[Records of locating words and elements]
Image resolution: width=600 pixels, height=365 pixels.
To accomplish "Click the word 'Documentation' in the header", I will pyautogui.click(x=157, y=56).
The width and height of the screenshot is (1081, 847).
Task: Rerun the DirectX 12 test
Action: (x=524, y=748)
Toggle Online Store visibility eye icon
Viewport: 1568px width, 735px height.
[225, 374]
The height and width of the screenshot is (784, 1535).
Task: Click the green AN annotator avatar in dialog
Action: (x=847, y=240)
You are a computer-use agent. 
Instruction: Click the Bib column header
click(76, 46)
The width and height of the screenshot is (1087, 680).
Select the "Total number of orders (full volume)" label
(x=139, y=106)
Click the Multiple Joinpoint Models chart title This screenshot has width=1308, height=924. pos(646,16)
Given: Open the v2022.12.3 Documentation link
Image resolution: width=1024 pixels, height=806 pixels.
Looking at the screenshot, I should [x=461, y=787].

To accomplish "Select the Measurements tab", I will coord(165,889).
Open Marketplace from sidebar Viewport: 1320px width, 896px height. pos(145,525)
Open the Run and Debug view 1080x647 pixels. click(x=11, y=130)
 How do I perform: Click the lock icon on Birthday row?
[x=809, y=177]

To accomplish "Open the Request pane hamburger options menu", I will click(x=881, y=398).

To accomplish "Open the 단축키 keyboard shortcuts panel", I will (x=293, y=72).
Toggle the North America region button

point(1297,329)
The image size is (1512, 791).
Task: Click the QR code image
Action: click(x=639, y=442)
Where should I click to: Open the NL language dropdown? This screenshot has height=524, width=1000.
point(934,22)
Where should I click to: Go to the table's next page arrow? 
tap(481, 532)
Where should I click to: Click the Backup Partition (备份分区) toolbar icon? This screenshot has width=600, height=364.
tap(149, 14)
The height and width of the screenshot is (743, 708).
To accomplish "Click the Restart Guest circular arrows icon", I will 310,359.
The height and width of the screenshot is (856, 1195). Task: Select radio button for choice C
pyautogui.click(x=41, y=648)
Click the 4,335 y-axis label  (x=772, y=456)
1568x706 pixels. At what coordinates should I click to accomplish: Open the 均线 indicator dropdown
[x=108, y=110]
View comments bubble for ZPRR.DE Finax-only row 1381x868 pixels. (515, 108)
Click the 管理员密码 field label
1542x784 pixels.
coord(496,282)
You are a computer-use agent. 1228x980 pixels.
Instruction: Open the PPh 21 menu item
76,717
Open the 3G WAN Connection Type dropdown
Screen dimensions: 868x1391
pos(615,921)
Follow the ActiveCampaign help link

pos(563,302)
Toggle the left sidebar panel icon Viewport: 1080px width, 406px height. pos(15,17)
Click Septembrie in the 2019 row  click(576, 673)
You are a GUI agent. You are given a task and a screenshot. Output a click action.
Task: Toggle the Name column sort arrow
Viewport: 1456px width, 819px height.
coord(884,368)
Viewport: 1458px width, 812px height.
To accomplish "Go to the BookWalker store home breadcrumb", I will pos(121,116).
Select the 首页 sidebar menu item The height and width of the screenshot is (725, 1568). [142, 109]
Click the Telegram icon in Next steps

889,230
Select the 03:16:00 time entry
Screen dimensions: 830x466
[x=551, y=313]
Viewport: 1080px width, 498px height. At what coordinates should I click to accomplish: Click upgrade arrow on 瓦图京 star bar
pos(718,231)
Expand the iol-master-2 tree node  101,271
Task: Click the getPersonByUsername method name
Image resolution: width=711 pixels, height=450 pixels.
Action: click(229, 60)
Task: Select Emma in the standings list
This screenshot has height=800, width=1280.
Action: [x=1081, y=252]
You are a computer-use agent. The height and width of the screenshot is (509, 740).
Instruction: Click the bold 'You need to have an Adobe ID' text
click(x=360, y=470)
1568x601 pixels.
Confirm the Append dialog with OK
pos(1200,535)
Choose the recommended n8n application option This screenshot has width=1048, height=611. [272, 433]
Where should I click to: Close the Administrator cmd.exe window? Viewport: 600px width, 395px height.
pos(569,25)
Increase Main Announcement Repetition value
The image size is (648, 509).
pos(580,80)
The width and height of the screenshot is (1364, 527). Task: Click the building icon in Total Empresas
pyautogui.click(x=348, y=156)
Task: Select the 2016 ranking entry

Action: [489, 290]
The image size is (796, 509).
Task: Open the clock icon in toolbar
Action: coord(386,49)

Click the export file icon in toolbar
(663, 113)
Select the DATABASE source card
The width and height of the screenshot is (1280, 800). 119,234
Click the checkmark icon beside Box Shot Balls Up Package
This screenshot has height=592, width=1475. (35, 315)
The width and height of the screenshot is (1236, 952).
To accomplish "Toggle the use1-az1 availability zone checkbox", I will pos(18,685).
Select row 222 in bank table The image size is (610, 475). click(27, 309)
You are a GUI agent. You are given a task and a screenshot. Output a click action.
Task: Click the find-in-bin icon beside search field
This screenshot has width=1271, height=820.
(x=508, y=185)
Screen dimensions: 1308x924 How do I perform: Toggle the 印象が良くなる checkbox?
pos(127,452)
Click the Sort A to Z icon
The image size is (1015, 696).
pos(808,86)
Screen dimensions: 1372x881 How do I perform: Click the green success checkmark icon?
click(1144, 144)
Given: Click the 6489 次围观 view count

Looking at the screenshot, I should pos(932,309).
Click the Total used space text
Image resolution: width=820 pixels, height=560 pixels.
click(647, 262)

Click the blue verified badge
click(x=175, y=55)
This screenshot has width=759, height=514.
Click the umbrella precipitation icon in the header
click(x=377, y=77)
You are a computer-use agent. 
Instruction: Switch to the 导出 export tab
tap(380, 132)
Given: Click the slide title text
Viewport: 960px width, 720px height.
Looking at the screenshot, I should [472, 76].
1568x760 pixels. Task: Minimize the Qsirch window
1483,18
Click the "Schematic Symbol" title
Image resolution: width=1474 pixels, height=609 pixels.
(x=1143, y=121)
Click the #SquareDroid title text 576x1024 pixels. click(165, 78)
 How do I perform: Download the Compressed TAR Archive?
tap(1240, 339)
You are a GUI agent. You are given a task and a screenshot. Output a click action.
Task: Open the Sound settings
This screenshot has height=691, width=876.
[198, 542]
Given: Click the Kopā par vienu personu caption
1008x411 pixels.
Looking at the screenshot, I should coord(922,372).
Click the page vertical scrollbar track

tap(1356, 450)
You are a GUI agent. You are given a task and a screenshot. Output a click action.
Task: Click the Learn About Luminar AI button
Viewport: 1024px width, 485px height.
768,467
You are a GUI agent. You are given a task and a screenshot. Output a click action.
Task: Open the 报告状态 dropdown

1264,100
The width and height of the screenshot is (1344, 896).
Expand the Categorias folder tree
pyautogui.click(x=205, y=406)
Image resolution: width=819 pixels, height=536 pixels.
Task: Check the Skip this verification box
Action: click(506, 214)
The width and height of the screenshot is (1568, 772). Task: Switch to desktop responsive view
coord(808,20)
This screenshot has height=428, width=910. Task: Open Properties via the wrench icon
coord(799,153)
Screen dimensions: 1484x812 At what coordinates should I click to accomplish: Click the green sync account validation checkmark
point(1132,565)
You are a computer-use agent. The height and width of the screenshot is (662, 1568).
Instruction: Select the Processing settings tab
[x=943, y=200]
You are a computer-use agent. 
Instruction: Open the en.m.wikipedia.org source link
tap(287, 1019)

» **What is being asked**: Identify every line above that contains the string "beside", treating uppercase and lowercase as different. Copy each of those lines.

» **Worked solution**:
Click the checkmark icon beside Box Shot Balls Up Package
Task: Click the find-in-bin icon beside search field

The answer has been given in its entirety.